Un lien maritime Minganie-Anticosti-Gaspésie pour accroître le tourisme

Un lien maritime Minganie-Anticosti-Gaspésie pour accroître le tourisme

Crédit photo : Archives - Le Nord-Côtier

Au début septembre, Phillipe Couillard a commandé une étude de faisabilité pour le retour d’un lien interrives reliant Anticosti à la Minganie et à la Gaspésie. Le projet qui permettra de désenclaver les insulaires pourrait également faire «doubler le volume de touristes en Minganie», selon le préfet de la MRC de Minganie.

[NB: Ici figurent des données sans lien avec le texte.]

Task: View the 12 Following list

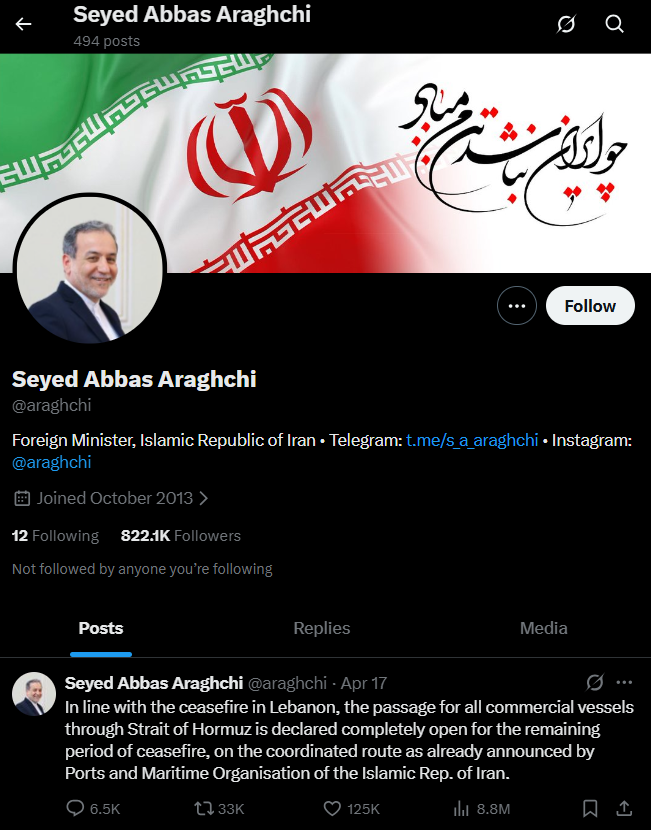Action: pyautogui.click(x=55, y=536)

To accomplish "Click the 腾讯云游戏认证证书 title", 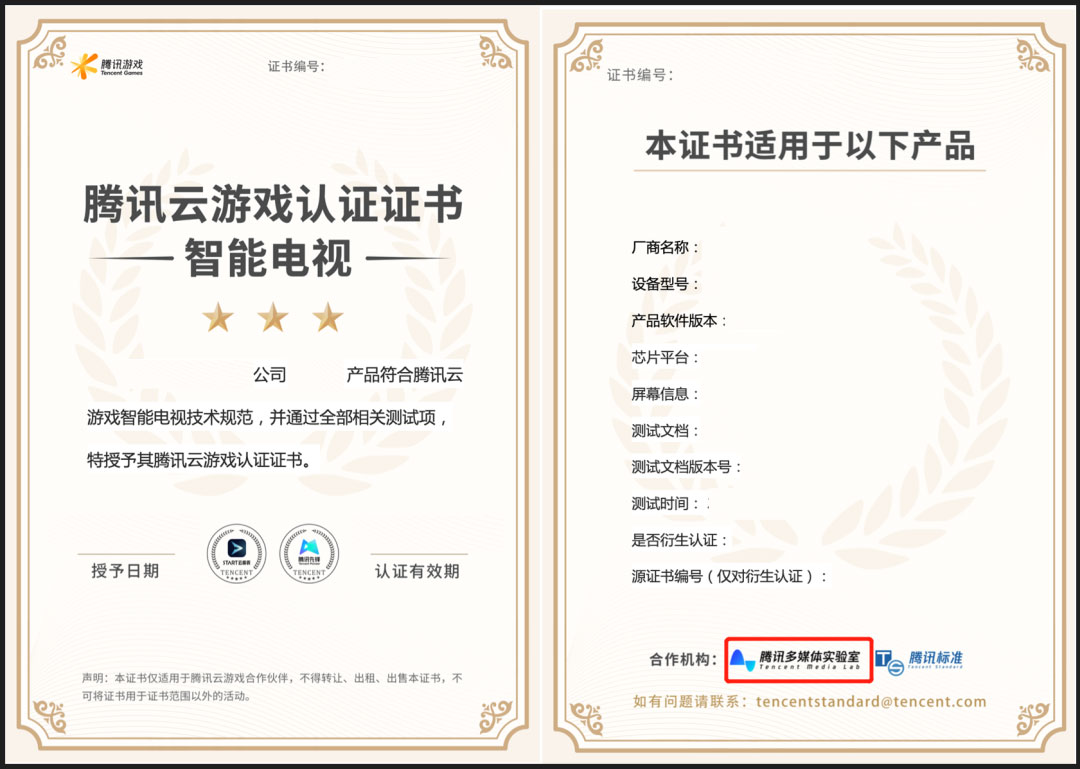I will point(273,206).
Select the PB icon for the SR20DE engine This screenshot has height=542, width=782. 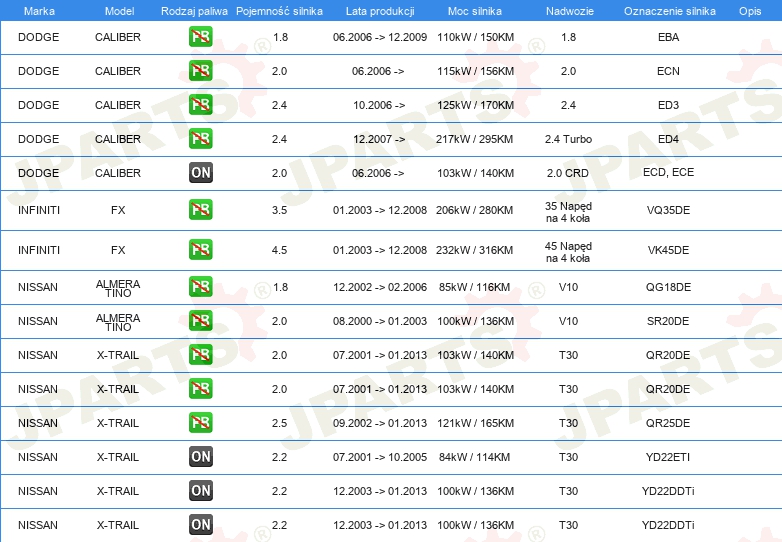[200, 321]
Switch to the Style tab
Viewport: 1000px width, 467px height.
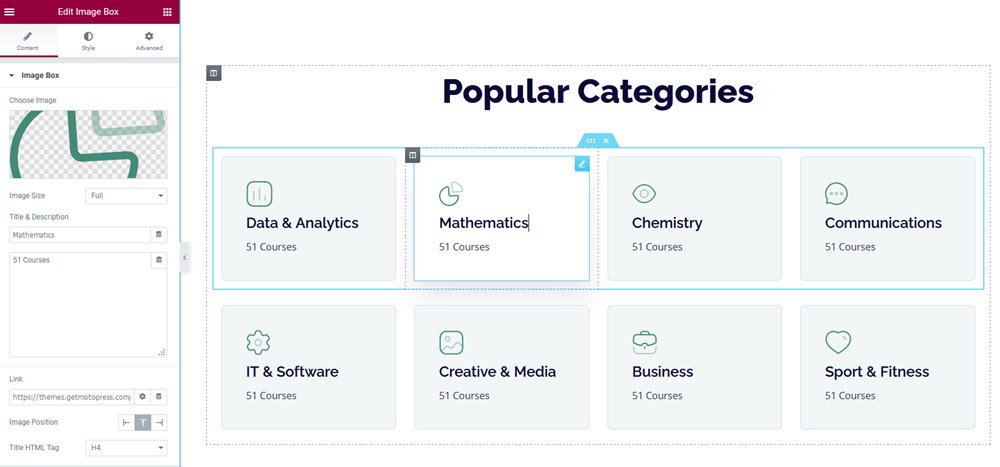[x=88, y=41]
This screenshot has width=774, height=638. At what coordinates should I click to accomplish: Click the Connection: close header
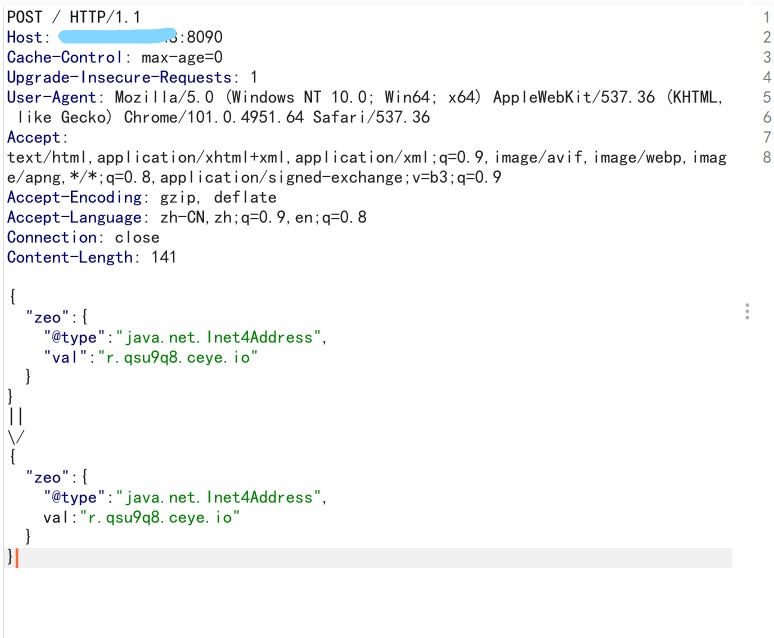tap(83, 238)
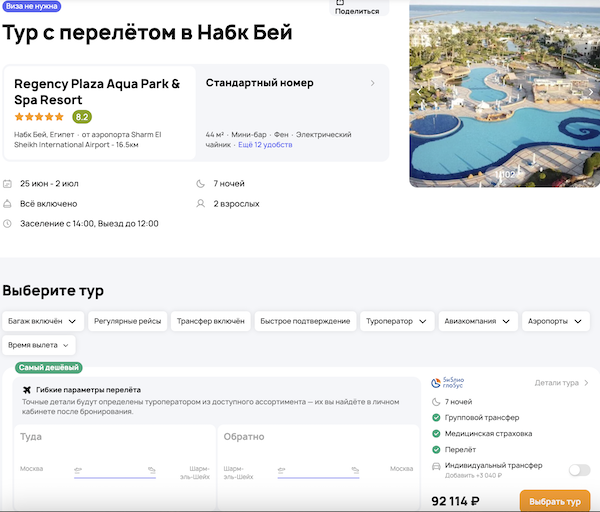The width and height of the screenshot is (600, 512).
Task: Open the Детали тура link
Action: (x=561, y=382)
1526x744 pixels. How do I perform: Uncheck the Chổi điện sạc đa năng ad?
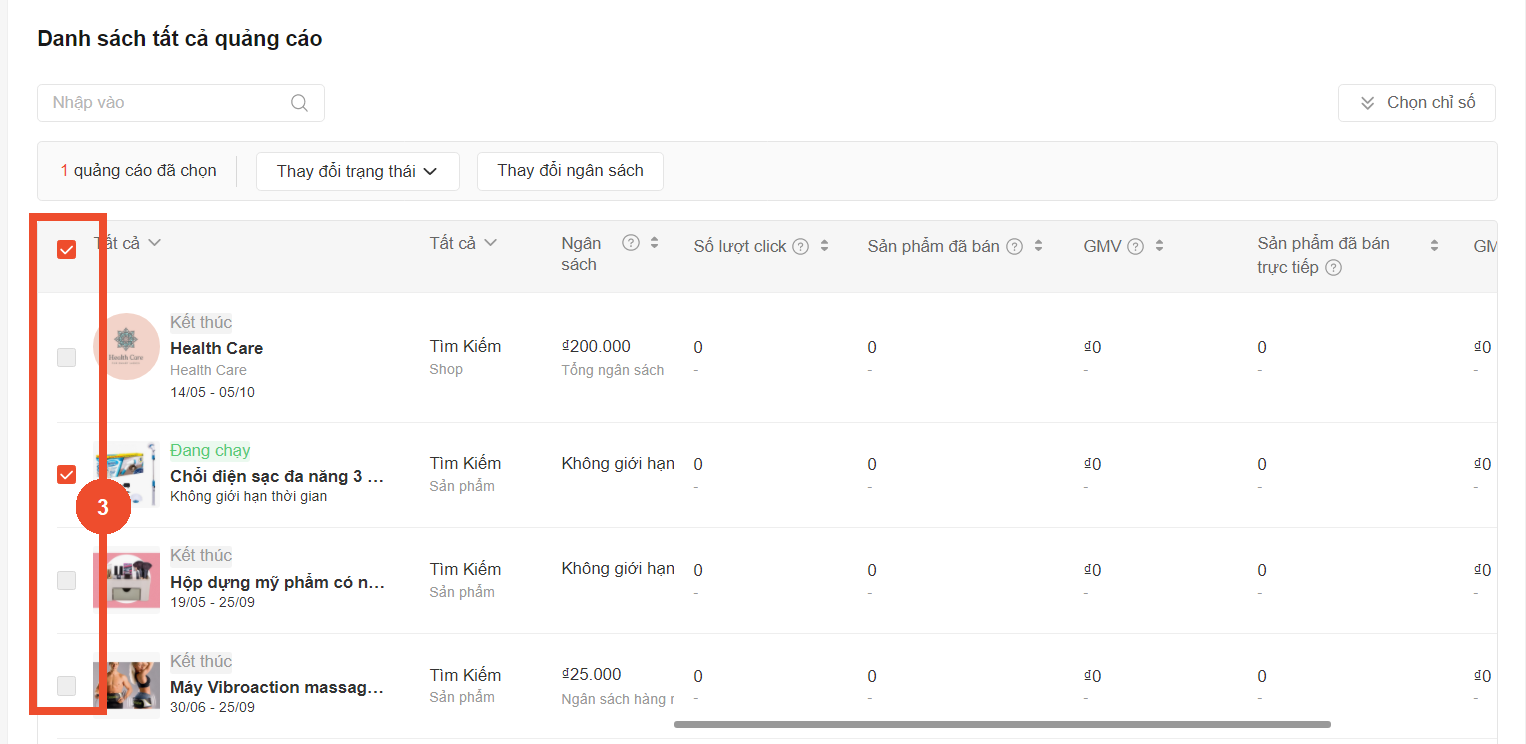[67, 474]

«C’est 762 000 touristes qui ont visité la Gaspésie en 2016. Avoir uniquement 4% de ces visiteurs permettrait de doubler le volume de touristes en Minganie», a indiqué le préfet de la MRC de Minganie, Luc Noël.
Pour le préfet, la solution aux problèmes économiques de sa circonscription se trouve en partie dans le développement du tourisme.

Grâce au lien interrives, les voyageurs pourraient visiter les trois destinations, sans avoir à passer deux fois par le même chemin. «Les visiteurs préfèrent des circuits en boucle plutôt que de revenir sur leurs pas. Ainsi, ils profitent au maximum de leurs vacances et ont une expérience plus enrichissante», croit le préfet.

Pour l’instant, on prévoit que le traversier ferait la navette entre les municipalités d’Havre-Saint-Pierre, Port-Menier et de Rivière-au-Renard. En Minganie, on espère avoir un bateau assez rapide pour faire l’ensemble du trajet dans une seule et même journée. «Idéalement, on voudrait que la traversée entre Havre-Saint-Pierre et Anticosti prenne un maximum de trois heures et que la traversée entre Anticosti et Rivière-au-Renard soit équivalente», explique Luc Noël, en précisant que le navire pourrait avoir une capacité de deux, ou trois véhicules lourds.

Le bateau Nordik Passeur a déjà assuré la liaison entre les trois municipalités de 1994 à 1996. Actuellement, le Bella Desgagnés est le seul navire assurant une liaison entre Rimouski et la Minganie en passant par Anticosti. Cependant, le trajet poursuivi par ce dernier contient douze escales à l’aller et douze au retour, le tout dispersé sur une semaine.

Étude commandée
Début septembre, le premier ministre a commandé une étude de faisabilité sur le projet confirmant par le fait même son intérêt. La Société du Plan Nord, le Secrétariat aux affaires maritimes, la Société des traversiers du Québec, le ministère des Transports, le ministère des Affaires municipales et la Société des établissements de plein air du Québec (SÉPAQ) sont les organismes responsables de réaliser le mandat.

À travers celui-ci, ils doivent évaluer toutes les options possibles pour faire mener le projet à bon port. «On doit bâtir un plan de match. Il faut que l’on obtienne des prévisions budgétaires et des calendriers d’exécution pour chaque scénario», indique le responsable des communications à la société du Plan Nord, Guillaume Lavoie, en ajoutant que le rapport devrait être terminé d’ici la fin 2018.

Dans les prochaines semaines, le représentant gouvernemental ira à la rencontre des citoyens et des intervenants régionaux concernés par le projet. D’ailleurs, le 12 novembre prochain, une rencontre de consultation et d’information publique sera tenue à Anticosti. «Le but de cette rencontre va être de cerner les besoins et les attentes envers le projet», précise M. Lavoie

Le 13 novembre, ce groupe de travail ira rencontrer les élus et les gens d’Affaires de la Minganie en privé. Aucune visite à Rivière-au-Renard n’est à l’horaire pour l’instant.